As noted at the Lenten Lord of the Rings, the first chapters of Return of the King bring us to a rather depressing point in the story: Frodo has been captured by Orcs, Sam yet to rescue him; Pippin and Merry have been separated, and each feels the loneliness of being away from their best friend. When we reach the chapter on The Pyre of Denethor, this post from the Lenten LOTR looks at some of the “What ifs” in the story.
It is an amazing aspect of Tolkien’s work, the level of detail and consistency within the story, that we can find many such plot points at which choices are made, and we can think of “alternate realities,” such as this idea: what if Pippin had not been taken with Gandalf to Minas Tirith? Then Theoden would have dismissed the service of two halflings; Dernhelm/Eowyn could handle one hobbit on her horse, but not two. Likely, both Merry and Pippin would have been left behind, together. Yet, without Pippin in Minas Tirith, Denethor would still have gone mad with despair, but without a hobbit to speak up for Faramir; Pippin saved Faramir’s life. Gandalf would not have known of Denethor’s madness, and would have gone out to the battle, to the slaying of the Lord of the Nazgul. If Eowyn had gone alone with the company, then Merry would not have been there to assist, and Eowyn would have died there on the battlefield – unless of course, Gandalf (not knowing about Denethor’s doings) had intervened there and possibly saved both Eowyn and King Theoden. In that alternate series of events, Theoden might have lived, though Faramir died.
Interestingly enough, “What ifs” are played out even within Lord of the Rings — by Denethor, which provides us a strong reminder about wisdom and folly, and the danger of dwelling too much on the past –on how things could have been different and turned out more to our liking. For it is Denethor in particular who has this mental/emotional/spiritual malady. Denethor would have preferred that Faramir would have gone up to Imladris (Rivendell) instead of Boromir; that Boromir would not have died. He then wishes that Boromir had been in the place of Faramir; Boromir would have brought the ring to him. Gandalf responds with the wisdom and foreknowledge of God, telling him what would have happened to Boromir. Denethor insists that Boromir would have not changed but been dutiful to him.
‘Do you wish then,’ said Faramir, ‘that our places had been exchanged?’ ‘Yes, I wish that indeed,’ said Denethor. ‘For Boromir was loyal to me and no wizard’s pupil. He would have remembered his father’s need, and would not have squandered what fortune gave. He would have brought me a mighty gift.’ …

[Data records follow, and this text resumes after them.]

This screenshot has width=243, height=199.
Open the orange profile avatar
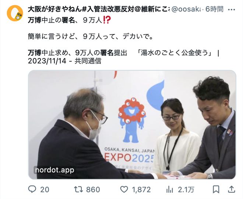click(15, 13)
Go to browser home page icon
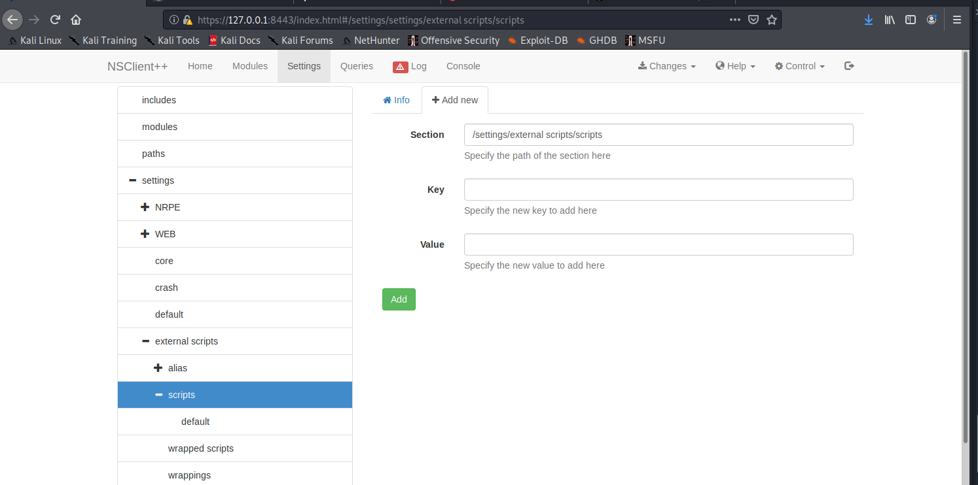978x485 pixels. point(76,20)
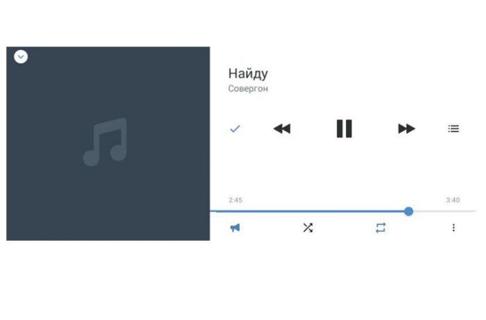Pause the current track
This screenshot has height=320, width=486.
344,128
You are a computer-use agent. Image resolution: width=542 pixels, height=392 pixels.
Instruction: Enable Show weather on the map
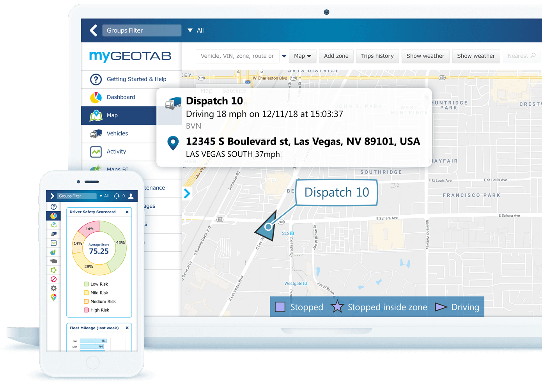(425, 56)
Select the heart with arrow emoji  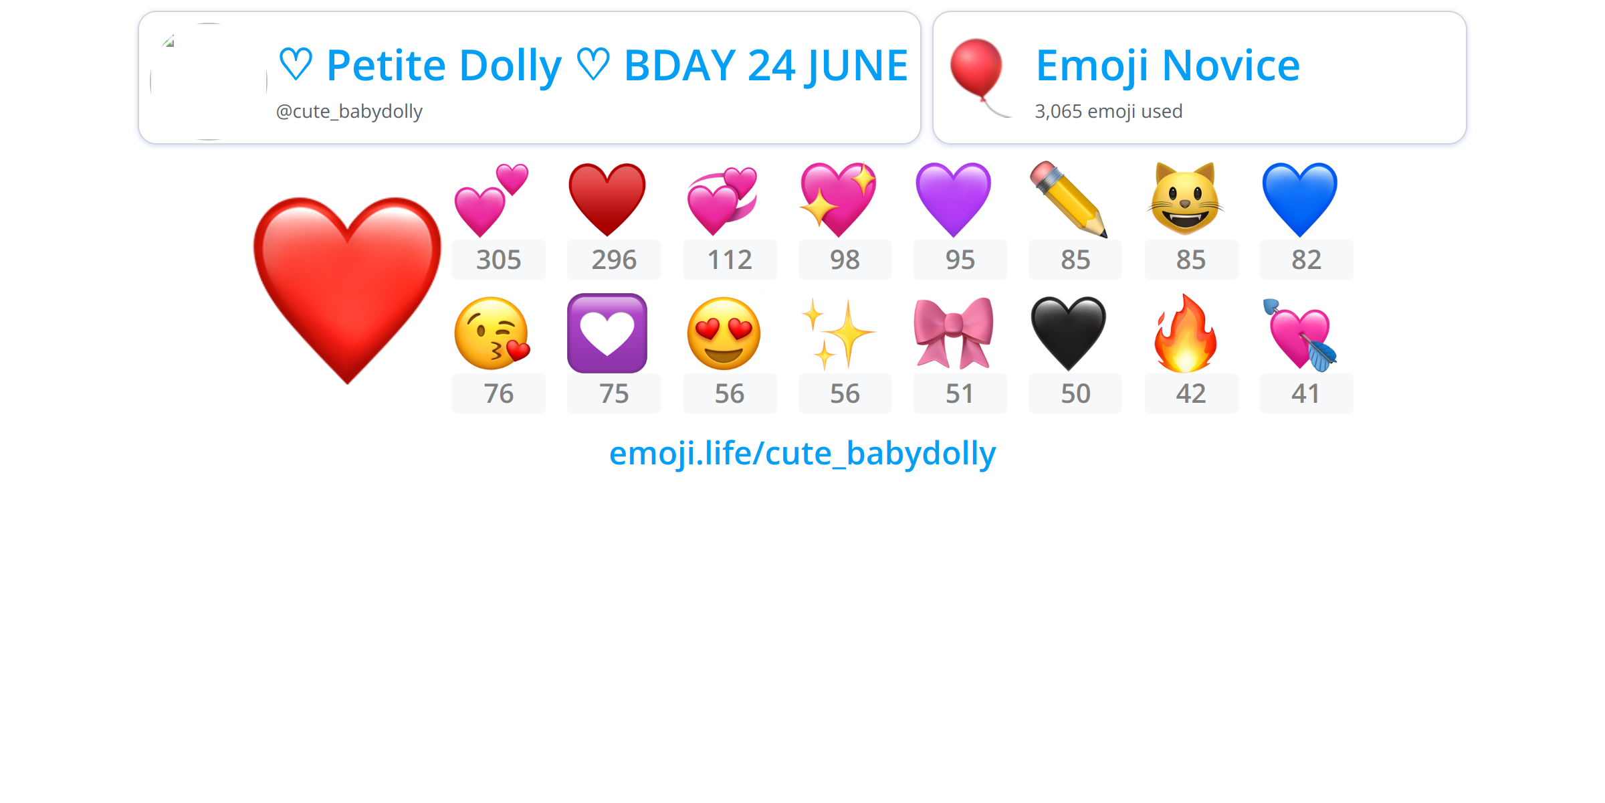pyautogui.click(x=1299, y=333)
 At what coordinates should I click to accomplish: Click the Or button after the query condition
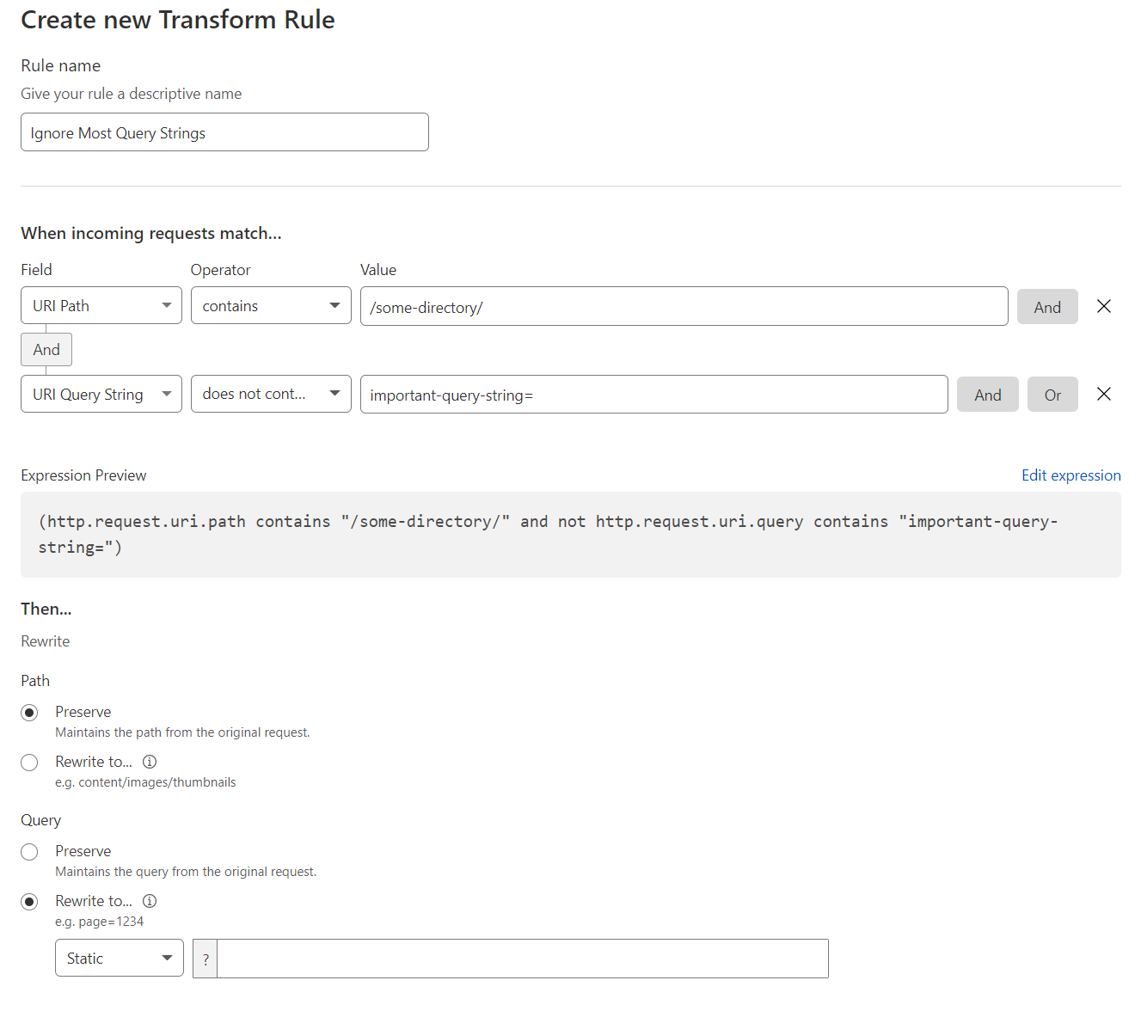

‘Stir not the bitterness in the cup that I mixed for myself,’ said Denethor. ‘Have I not tasted it now many nights upon my tongue, foreboding that worse yet lay in the dregs? As now indeed I find. Would it were not so! Would that this thing had come to me!’
‘Comfort yourself!’ said Gandalf. ‘In no case would Boromir have brought it to you. He is dead, and died well; may he sleep in peace! Yet you deceive yourself. He would have stretched out his hand to this thing, and taking it he would have fallen. He would have kept it for his own, and when he returned you would not have known your son.’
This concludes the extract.